We do not perform at our best when we’re in highly stressful or even threatening situations: our actions are more impulsive and less deliberate. This is especially problematic for police officers, who are expected to perform responsibly and rationally in the face of threat, without exception. Their actions are scrutinized by the public, and their mistakes can have harmful consequences for others. This is why police officers need to train control over their responses to threat as much as possible. Since this kind of training is costly (in terms of time and personnel) we want to develop a low-cost training tool that offers the possibility to practice controlled responses to threatening situations with real-time feedback. To achieve this, we combine virtual reality (VR) and biofeedback to create a personalized, realistic training experience, while honing state-of-the-art technology and psychophysical theory.

We believe that the decline of performance under threat is to a large extend explained by a sub-optimal physiological state. Therefore, we will study which patterns in heart rate, skin conductance, breathing, and brain activity are predictive of mistakes under threat. We will then use this knowledge to develop a training game in VR, where a player can practice to control their behavioral responses to threatening situations. These situations will be representative of police reality, for example, the player could be confronted with an armed, aggressive citizen. In the training game, the player’s physiology will be monitored continuously, and they will be alerted if their physiological reaction falls into the previously identified suboptimal state. Alerting the player to their internal state is the essence of our biofeedback training, and we will investigate if players subsequently succeed in counteracting their sub-optimal physiological reactions.

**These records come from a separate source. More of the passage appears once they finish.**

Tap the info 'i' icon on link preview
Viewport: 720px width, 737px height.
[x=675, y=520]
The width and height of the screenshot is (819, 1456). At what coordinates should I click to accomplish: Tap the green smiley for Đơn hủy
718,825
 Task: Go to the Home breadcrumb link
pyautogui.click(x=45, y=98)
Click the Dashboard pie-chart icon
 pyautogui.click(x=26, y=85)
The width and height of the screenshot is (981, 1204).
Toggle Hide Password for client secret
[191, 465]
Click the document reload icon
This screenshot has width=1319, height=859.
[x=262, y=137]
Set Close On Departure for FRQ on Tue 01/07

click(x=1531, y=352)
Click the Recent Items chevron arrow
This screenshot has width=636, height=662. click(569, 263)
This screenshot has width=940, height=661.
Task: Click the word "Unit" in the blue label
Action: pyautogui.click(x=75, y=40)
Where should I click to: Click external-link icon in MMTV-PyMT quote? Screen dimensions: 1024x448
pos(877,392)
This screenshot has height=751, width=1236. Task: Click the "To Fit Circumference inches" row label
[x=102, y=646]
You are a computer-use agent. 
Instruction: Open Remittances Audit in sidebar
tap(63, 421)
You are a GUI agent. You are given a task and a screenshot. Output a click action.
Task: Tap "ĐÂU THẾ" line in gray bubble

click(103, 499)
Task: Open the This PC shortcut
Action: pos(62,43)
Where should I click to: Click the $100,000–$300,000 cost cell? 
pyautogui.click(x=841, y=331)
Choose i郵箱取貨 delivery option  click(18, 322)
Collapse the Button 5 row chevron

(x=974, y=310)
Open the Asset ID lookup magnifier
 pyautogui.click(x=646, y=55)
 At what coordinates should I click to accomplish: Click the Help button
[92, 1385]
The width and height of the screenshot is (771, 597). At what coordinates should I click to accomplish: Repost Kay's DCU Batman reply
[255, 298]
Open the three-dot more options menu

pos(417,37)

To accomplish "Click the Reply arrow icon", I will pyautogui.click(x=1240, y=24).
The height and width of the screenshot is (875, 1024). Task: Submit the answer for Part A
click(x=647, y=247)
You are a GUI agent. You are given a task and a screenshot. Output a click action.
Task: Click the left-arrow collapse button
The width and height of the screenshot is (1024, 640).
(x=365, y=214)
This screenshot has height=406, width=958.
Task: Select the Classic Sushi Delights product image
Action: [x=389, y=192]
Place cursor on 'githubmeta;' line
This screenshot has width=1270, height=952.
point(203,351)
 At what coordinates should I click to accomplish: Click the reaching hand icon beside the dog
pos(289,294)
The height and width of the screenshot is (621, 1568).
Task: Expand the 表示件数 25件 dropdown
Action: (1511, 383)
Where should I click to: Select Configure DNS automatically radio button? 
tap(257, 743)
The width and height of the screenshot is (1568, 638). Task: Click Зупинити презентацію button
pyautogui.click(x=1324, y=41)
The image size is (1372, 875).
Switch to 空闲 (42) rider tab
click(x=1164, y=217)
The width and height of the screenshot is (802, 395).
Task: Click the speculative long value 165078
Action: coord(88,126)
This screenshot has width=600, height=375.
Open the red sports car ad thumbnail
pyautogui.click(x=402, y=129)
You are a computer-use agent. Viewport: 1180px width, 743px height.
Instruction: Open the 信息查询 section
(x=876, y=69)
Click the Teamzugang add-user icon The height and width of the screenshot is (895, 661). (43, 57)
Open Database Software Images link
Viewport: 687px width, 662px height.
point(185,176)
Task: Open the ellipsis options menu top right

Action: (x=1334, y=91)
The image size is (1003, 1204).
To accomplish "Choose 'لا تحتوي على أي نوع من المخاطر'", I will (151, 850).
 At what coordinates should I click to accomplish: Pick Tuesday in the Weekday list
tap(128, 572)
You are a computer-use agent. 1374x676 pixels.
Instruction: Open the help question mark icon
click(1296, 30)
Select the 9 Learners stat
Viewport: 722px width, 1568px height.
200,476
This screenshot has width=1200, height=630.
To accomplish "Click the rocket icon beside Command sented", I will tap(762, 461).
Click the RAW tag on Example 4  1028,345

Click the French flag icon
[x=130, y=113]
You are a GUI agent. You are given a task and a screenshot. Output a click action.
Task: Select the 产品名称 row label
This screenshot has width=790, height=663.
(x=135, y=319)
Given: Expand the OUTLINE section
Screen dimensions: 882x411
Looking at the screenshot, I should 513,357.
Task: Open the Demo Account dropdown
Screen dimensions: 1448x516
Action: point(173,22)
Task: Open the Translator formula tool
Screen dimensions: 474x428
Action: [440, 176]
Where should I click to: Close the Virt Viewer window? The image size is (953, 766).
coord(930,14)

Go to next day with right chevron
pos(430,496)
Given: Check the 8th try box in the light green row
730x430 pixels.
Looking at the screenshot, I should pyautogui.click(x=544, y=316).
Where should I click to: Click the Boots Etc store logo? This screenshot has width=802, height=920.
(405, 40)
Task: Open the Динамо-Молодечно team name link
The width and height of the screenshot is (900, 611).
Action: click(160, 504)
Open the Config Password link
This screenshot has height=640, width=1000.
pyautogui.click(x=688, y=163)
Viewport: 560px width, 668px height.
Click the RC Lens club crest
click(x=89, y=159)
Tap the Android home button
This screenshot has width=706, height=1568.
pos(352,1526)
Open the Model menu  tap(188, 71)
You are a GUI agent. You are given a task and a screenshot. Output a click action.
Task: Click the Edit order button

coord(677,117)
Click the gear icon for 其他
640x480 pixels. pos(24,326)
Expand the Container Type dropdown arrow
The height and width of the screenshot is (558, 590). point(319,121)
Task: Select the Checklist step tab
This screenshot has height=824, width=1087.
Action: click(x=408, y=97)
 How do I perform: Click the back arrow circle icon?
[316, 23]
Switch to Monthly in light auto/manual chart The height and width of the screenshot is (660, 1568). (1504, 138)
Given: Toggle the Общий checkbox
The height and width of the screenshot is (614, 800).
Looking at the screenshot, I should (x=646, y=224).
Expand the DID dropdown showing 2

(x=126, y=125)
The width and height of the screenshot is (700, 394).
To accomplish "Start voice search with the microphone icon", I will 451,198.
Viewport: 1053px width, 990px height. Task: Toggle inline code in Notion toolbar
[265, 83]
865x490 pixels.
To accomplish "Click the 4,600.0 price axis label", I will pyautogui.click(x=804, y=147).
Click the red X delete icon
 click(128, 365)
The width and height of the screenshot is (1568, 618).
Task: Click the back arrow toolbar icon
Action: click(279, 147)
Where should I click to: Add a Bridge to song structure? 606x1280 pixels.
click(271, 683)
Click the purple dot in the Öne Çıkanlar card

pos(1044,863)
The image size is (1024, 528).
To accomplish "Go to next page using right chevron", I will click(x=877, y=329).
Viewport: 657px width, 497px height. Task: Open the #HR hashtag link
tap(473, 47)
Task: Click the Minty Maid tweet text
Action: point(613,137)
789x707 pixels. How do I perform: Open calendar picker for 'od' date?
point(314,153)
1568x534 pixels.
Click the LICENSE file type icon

Eventually, after the player has been prepared by means of the training game, we will test if the biofeedback results in behavioral performance improvements. In other words, we will assess if those players who are aware of their physiological reaction to threat, and try to regulate their arousal, make less mistakes in handling stressful situations. We will test the effect of biofeedback by sending the player on a virtual patrol, where they encounter several threatening situations that require fast and accurate responses.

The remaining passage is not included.